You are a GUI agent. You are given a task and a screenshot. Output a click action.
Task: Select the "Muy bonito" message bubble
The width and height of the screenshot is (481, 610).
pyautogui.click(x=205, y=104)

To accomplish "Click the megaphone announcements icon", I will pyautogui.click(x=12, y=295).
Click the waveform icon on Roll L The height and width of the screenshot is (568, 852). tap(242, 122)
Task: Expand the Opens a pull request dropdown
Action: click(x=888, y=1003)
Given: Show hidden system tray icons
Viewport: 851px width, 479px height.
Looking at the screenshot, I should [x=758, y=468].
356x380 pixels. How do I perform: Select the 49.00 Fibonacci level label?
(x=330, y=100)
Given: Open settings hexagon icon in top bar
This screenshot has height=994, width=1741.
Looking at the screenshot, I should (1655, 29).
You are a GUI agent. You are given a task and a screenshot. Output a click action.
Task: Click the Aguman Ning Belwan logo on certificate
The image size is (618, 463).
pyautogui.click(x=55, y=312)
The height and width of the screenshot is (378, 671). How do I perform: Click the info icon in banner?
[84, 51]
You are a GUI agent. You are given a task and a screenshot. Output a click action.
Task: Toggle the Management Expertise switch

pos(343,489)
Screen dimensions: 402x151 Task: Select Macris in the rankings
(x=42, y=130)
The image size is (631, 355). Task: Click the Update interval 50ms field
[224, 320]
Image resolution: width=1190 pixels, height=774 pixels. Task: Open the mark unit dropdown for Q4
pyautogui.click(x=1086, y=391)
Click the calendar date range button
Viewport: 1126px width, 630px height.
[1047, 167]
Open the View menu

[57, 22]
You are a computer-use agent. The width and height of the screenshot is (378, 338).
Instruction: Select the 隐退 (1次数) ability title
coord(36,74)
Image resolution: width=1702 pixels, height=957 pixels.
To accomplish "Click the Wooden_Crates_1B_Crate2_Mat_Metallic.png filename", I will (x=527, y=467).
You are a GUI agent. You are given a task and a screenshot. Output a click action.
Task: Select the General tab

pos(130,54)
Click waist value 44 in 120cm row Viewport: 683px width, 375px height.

• **Task objective**:
Output every line of the rows above as a numbered list, skipping blank lines.

• **Solution**:
1. You are a GUI agent. You are given a task and a screenshot. Output a click action.
2. Task: Select the "Muy bonito" message bubble
3. The width and height of the screenshot is (481, 610).
4. pyautogui.click(x=205, y=104)
5. To accomplish "Click the megaphone announcements icon", I will pyautogui.click(x=12, y=295).
6. Click the waveform icon on Roll L The height and width of the screenshot is (568, 852). tap(242, 122)
7. Task: Expand the Opens a pull request dropdown
8. Action: click(x=888, y=1003)
9. Given: Show hidden system tray icons
10. Viewport: 851px width, 479px height.
11. Looking at the screenshot, I should [x=758, y=468].
12. 356x380 pixels. How do I perform: Select the 49.00 Fibonacci level label?
13. (x=330, y=100)
14. Given: Open settings hexagon icon in top bar
15. This screenshot has height=994, width=1741.
16. Looking at the screenshot, I should (1655, 29).
17. You are a GUI agent. You are given a task and a screenshot. Output a click action.
18. Task: Click the Aguman Ning Belwan logo on certificate
19. The image size is (618, 463).
20. pyautogui.click(x=55, y=312)
21. The height and width of the screenshot is (378, 671). How do I perform: Click the info icon in banner?
22. [84, 51]
23. You are a GUI agent. You are given a task and a screenshot. Output a click action.
24. Task: Toggle the Management Expertise switch
25. pos(343,489)
26. Screen dimensions: 402x151 Task: Select Macris in the rankings
27. (x=42, y=130)
28. The image size is (631, 355). Task: Click the Update interval 50ms field
29. [224, 320]
30. Image resolution: width=1190 pixels, height=774 pixels. Task: Open the mark unit dropdown for Q4
31. pyautogui.click(x=1086, y=391)
32. Click the calendar date range button
33. Viewport: 1126px width, 630px height.
34. [1047, 167]
35. Open the View menu
36. [57, 22]
37. You are a computer-use agent. The width and height of the screenshot is (378, 338).
38. Instruction: Select the 隐退 (1次数) ability title
39. coord(36,74)
40. Image resolution: width=1702 pixels, height=957 pixels.
41. To accomplish "Click the Wooden_Crates_1B_Crate2_Mat_Metallic.png filename", I will (x=527, y=467).
42. You are a GUI agent. You are given a task and a screenshot. Output a click action.
43. Task: Select the General tab
44. pos(130,54)
45. Click waist value 44 in 120cm row Viewport: 683px width, 375px height.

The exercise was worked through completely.